● ÉNONCÉ
Reproduisez à l'identique le passage de l'entretien ci-dessous situé entre « Ensuite, il y » et « autres régions ? », ces deux segments compris.

● EXTRAIT DU TEXTE
* * * * *
Pouvez-vous nous parler d’un moment-clé de cette collaboration ?

Alors, le moment clé, pour moi, c'était quand l’équipe de la HETSL nous a présenté le modèle d'impact sur lequel elles et ils ont travaillé ; ça, c'était vraiment un des moments forts, parce que ça nous a permis de pouvoir mieux identifier ce que nous faisons, pourquoi nous le faisons, quel est le public cible, et quels sont les objectifs qui sont visés par cette démarche-là. Cela nous a permis d’avoir une vision plus construite et objectivée de ce projet.

De quelle manière la DGEJ a pu mobiliser cette évaluation dans le cadre du pilotage de ce dispositif ?

Une première utilité a été de comprendre que ce type de projet ne fonctionne que si tous les actrices et acteurs sont impliqué·e·s et ça, la recherche le montrait bien. Il faut vraiment la forte implication de tous les actrices et acteurs, autant du milieu scolaire que de l’éducation. Ça, c’est quelque chose auquel on on a été très attentifs par la suite.

Ensuite, il y avait la question des moyens qui étaient alloués au dispositif et on le voit dans le rapport, ça ressort, le fait que probablement les moyens qui étaient alloués à ce projet devraient évoluer avec le temps. Et ça a été l'occasion aussi de pouvoir le présenter aux politiques. Car une des questions des politiques était justement : quel est le taux optimal d’éducateurs en milieu scolaire ? Comment ça se calcule et quelles sont les bonnes pratiques qui ressortent de la littérature ? L’évaluation réalisée a permis de s'appuyer sur une démarche solide, scientifique pour faire évoluer le dispositif à terme.

« L’évaluation réalisée a permis de s'appuyer sur une démarche solide, scientifique pour faire évoluer le dispositif à terme. »

Et, finalement, quelle utilité cette évaluation a pu avoir pour le développement des PEMS dans les autres régions ?

Ça a été un point de référence, notamment sur le rôle du responsable d'unité (RU). La Maison des Jeunes, qui a mis en place le projet pilote, est partie avec cette fonction de RU, qui n’était pas forcément prévue dans le concept de départ. Mais nous avons pu constater le rôle clé de ce RU qui coordonne, qui permet de pouvoir renforcer les éducatrices et éducateurs, quand il y en a besoin, qui fait du lien. C'était un des éléments qui ressortait du rapport. Car dans quelques régions scolaires, c'était compliqué pour les établissements scolaires qui se disaient : finalement, ça sert à quoi ce RU ? Il n’a pas suivi de de situation lui-même, etc. Donc on voit que certains PEMS ont dû faire reconnaître la spécificité du travail socio-éducatif, qui se fait beaucoup en équipe, par rapport au travail en milieu scolaire, qui est plus individuel. Nous nous sommes beaucoup appuyés sur le rapport pour démontrer la plus-value de ce rôle de RU. Si bien que dans le budget 2022 on l'a introduit dans chaque PEMS, et on l'a pérennisé ; c'est une fonction qui maintenant a trouvé toute sa légitimité du côté des établissements scolaires.
* * * * *
● DONNÉES FOURNIES
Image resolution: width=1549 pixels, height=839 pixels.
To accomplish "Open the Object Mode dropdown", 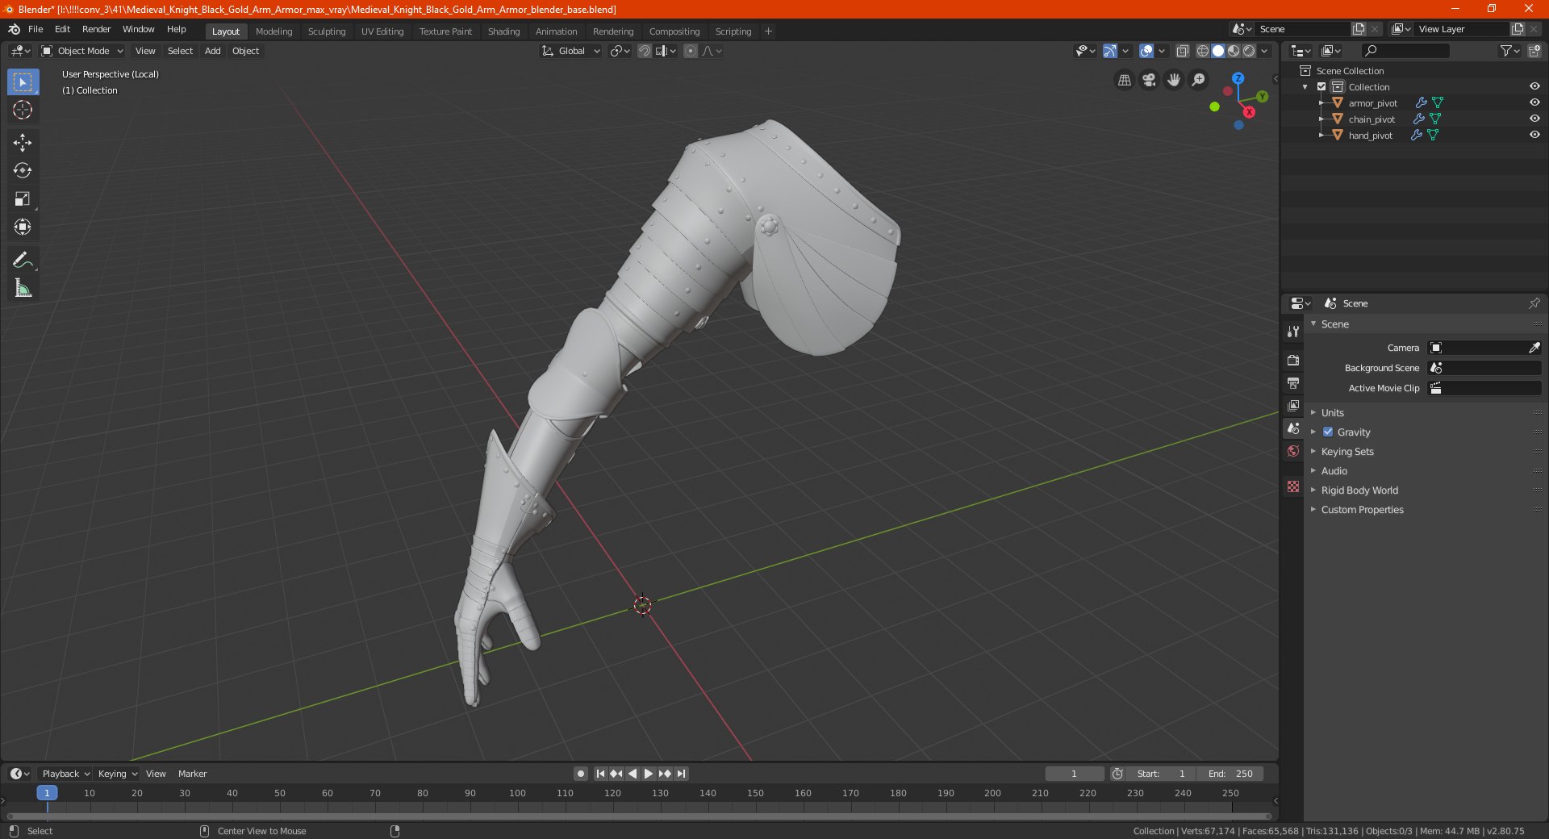I will point(82,51).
* * * * *
● CORRIGÉ
Ensuite, il y avait la question des moyens qui étaient alloués au dispositif et on le voit dans le rapport, ça ressort, le fait que probablement les moyens qui étaient alloués à ce projet devraient évoluer avec le temps. Et ça a été l'occasion aussi de pouvoir le présenter aux politiques. Car une des questions des politiques était justement : quel est le taux optimal d’éducateurs en milieu scolaire ? Comment ça se calcule et quelles sont les bonnes pratiques qui ressortent de la littérature ? L’évaluation réalisée a permis de s'appuyer sur une démarche solide, scientifique pour faire évoluer le dispositif à terme.

« L’évaluation réalisée a permis de s'appuyer sur une démarche solide, scientifique pour faire évoluer le dispositif à terme. »

Et, finalement, quelle utilité cette évaluation a pu avoir pour le développement des PEMS dans les autres régions ?